### WHAT THIS TASK INVOLVES
Each line below must be transcribed with no word changed.
(Beginning of INPUT FOR THIS TASK)
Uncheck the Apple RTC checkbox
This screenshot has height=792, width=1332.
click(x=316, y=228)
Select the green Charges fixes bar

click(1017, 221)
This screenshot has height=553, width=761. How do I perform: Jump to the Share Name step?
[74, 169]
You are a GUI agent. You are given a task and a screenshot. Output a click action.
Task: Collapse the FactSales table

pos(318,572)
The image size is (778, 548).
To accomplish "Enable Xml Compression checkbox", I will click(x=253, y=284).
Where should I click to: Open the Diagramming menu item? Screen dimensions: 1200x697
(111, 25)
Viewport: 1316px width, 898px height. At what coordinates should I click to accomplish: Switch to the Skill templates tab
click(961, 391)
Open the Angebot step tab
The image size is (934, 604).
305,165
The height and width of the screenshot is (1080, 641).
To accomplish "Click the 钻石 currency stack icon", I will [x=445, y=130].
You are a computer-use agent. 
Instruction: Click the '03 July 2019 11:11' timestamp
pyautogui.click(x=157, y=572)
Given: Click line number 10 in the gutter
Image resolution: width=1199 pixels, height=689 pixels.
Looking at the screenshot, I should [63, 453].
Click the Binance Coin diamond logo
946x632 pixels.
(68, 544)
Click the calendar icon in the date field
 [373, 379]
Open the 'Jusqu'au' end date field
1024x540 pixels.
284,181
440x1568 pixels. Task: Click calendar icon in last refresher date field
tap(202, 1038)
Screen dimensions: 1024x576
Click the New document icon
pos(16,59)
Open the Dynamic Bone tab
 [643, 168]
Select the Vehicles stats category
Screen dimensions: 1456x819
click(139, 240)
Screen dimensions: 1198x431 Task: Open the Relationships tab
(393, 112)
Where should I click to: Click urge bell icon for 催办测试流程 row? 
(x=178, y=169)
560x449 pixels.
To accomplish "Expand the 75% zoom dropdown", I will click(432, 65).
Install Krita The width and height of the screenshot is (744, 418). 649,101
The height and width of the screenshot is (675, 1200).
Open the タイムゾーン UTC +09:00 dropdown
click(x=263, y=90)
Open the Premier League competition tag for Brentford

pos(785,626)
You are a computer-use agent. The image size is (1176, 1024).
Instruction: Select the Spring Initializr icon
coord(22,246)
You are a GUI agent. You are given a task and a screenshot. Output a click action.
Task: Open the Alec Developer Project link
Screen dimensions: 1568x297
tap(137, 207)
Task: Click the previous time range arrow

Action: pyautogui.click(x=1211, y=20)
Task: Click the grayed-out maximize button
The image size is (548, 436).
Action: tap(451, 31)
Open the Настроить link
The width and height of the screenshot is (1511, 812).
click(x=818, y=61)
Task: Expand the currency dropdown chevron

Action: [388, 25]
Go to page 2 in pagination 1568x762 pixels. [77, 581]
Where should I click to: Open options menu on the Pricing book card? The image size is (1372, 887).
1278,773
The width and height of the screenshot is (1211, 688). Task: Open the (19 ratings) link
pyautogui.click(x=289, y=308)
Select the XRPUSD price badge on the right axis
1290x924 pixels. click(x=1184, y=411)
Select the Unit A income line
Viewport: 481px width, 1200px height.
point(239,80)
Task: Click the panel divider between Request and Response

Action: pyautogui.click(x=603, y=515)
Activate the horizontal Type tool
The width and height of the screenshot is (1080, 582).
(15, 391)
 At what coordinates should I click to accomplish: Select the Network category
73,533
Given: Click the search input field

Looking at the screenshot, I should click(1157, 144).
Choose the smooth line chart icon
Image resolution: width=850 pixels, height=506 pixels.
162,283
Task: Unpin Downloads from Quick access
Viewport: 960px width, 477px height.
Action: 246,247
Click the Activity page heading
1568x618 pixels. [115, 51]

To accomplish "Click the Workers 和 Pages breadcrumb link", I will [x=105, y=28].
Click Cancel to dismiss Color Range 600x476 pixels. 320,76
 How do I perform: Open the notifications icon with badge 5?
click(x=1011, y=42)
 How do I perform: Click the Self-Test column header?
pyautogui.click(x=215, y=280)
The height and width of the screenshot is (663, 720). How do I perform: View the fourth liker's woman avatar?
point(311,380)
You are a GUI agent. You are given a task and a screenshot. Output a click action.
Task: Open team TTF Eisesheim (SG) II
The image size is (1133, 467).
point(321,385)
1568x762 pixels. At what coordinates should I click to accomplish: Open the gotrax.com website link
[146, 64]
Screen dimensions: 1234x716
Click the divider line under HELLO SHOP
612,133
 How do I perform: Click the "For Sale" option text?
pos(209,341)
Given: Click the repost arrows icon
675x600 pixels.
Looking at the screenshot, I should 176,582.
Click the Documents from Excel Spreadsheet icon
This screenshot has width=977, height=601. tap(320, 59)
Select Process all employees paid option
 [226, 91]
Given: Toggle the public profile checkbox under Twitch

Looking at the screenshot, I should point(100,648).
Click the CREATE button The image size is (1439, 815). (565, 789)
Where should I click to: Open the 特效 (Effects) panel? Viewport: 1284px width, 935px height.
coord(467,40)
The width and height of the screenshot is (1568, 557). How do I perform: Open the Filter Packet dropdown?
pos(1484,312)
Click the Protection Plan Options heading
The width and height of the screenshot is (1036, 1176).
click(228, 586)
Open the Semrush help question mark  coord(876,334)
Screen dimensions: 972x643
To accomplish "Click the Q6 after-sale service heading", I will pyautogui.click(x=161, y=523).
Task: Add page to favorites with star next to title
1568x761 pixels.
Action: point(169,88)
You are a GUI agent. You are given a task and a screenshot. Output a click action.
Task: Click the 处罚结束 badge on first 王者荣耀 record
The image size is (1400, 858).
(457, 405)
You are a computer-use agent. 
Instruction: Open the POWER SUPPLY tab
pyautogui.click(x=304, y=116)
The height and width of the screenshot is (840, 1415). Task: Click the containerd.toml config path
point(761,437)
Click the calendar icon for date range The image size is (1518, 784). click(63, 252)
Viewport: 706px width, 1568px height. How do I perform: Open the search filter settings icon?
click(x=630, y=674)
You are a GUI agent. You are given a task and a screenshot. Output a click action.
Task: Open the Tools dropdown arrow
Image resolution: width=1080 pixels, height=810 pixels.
(End of INPUT FOR THIS TASK)
### ANSWER TO THIS EXERCISE
Uncheck the Apple RTC checkbox
This screenshot has height=792, width=1332.
click(x=316, y=228)
Select the green Charges fixes bar

click(1017, 221)
This screenshot has height=553, width=761. How do I perform: Jump to the Share Name step?
[74, 169]
You are a GUI agent. You are given a task and a screenshot. Output a click action.
Task: Collapse the FactSales table

pos(318,572)
The image size is (778, 548).
To accomplish "Enable Xml Compression checkbox", I will click(x=253, y=284).
Where should I click to: Open the Diagramming menu item? Screen dimensions: 1200x697
(111, 25)
Viewport: 1316px width, 898px height. At what coordinates should I click to accomplish: Switch to the Skill templates tab
click(961, 391)
Open the Angebot step tab
The image size is (934, 604).
305,165
The height and width of the screenshot is (1080, 641).
To accomplish "Click the 钻石 currency stack icon", I will [x=445, y=130].
You are a computer-use agent. 
Instruction: Click the '03 July 2019 11:11' timestamp
pyautogui.click(x=157, y=572)
Given: Click line number 10 in the gutter
Image resolution: width=1199 pixels, height=689 pixels.
Looking at the screenshot, I should [63, 453].
Click the Binance Coin diamond logo
946x632 pixels.
(68, 544)
Click the calendar icon in the date field
 [373, 379]
Open the 'Jusqu'au' end date field
1024x540 pixels.
284,181
440x1568 pixels. Task: Click calendar icon in last refresher date field
tap(202, 1038)
Screen dimensions: 1024x576
Click the New document icon
pos(16,59)
Open the Dynamic Bone tab
 [643, 168]
Select the Vehicles stats category
Screen dimensions: 1456x819
click(139, 240)
Screen dimensions: 1198x431 Task: Open the Relationships tab
(393, 112)
Where should I click to: Click urge bell icon for 催办测试流程 row? 
(x=178, y=169)
560x449 pixels.
To accomplish "Expand the 75% zoom dropdown", I will click(432, 65).
Install Krita The width and height of the screenshot is (744, 418). 649,101
The height and width of the screenshot is (675, 1200).
Open the タイムゾーン UTC +09:00 dropdown
click(x=263, y=90)
Open the Premier League competition tag for Brentford

pos(785,626)
You are a computer-use agent. The image size is (1176, 1024).
Instruction: Select the Spring Initializr icon
coord(22,246)
You are a GUI agent. You are given a task and a screenshot. Output a click action.
Task: Open the Alec Developer Project link
Screen dimensions: 1568x297
tap(137, 207)
Task: Click the previous time range arrow

Action: pyautogui.click(x=1211, y=20)
Task: Click the grayed-out maximize button
The image size is (548, 436).
Action: tap(451, 31)
Open the Настроить link
The width and height of the screenshot is (1511, 812).
click(x=818, y=61)
Task: Expand the currency dropdown chevron

Action: [388, 25]
Go to page 2 in pagination 1568x762 pixels. [77, 581]
Where should I click to: Open options menu on the Pricing book card? The image size is (1372, 887).
1278,773
The width and height of the screenshot is (1211, 688). Task: Open the (19 ratings) link
pyautogui.click(x=289, y=308)
Select the XRPUSD price badge on the right axis
1290x924 pixels. click(x=1184, y=411)
Select the Unit A income line
Viewport: 481px width, 1200px height.
point(239,80)
Task: Click the panel divider between Request and Response

Action: pyautogui.click(x=603, y=515)
Activate the horizontal Type tool
The width and height of the screenshot is (1080, 582).
(15, 391)
 At what coordinates should I click to accomplish: Select the Network category
73,533
Given: Click the search input field

Looking at the screenshot, I should click(1157, 144).
Choose the smooth line chart icon
Image resolution: width=850 pixels, height=506 pixels.
162,283
Task: Unpin Downloads from Quick access
Viewport: 960px width, 477px height.
Action: 246,247
Click the Activity page heading
1568x618 pixels. [115, 51]

To accomplish "Click the Workers 和 Pages breadcrumb link", I will [x=105, y=28].
Click Cancel to dismiss Color Range 600x476 pixels. 320,76
 How do I perform: Open the notifications icon with badge 5?
click(x=1011, y=42)
 How do I perform: Click the Self-Test column header?
pyautogui.click(x=215, y=280)
The height and width of the screenshot is (663, 720). How do I perform: View the fourth liker's woman avatar?
point(311,380)
You are a GUI agent. You are given a task and a screenshot. Output a click action.
Task: Open team TTF Eisesheim (SG) II
The image size is (1133, 467).
point(321,385)
1568x762 pixels. At what coordinates should I click to accomplish: Open the gotrax.com website link
[146, 64]
Screen dimensions: 1234x716
Click the divider line under HELLO SHOP
612,133
 How do I perform: Click the "For Sale" option text?
pos(209,341)
Given: Click the repost arrows icon
675x600 pixels.
Looking at the screenshot, I should 176,582.
Click the Documents from Excel Spreadsheet icon
This screenshot has width=977, height=601. tap(320, 59)
Select Process all employees paid option
 [226, 91]
Given: Toggle the public profile checkbox under Twitch

Looking at the screenshot, I should point(100,648).
Click the CREATE button The image size is (1439, 815). (565, 789)
Where should I click to: Open the 特效 (Effects) panel? Viewport: 1284px width, 935px height.
coord(467,40)
The width and height of the screenshot is (1568, 557). How do I perform: Open the Filter Packet dropdown?
pos(1484,312)
Click the Protection Plan Options heading
The width and height of the screenshot is (1036, 1176).
click(228, 586)
Open the Semrush help question mark  coord(876,334)
Screen dimensions: 972x643
To accomplish "Click the Q6 after-sale service heading", I will pyautogui.click(x=161, y=523).
Task: Add page to favorites with star next to title
1568x761 pixels.
Action: point(169,88)
You are a GUI agent. You are given a task and a screenshot. Output a click action.
Task: Click the 处罚结束 badge on first 王者荣耀 record
The image size is (1400, 858).
(457, 405)
You are a computer-use agent. 
Instruction: Open the POWER SUPPLY tab
pyautogui.click(x=304, y=116)
The height and width of the screenshot is (840, 1415). Task: Click the containerd.toml config path
point(761,437)
Click the calendar icon for date range The image size is (1518, 784). click(63, 252)
Viewport: 706px width, 1568px height. How do I perform: Open the search filter settings icon?
click(x=630, y=674)
You are a GUI agent. You are given a task and a screenshot. Output a click action.
Task: Open the Tools dropdown arrow
Image resolution: width=1080 pixels, height=810 pixels.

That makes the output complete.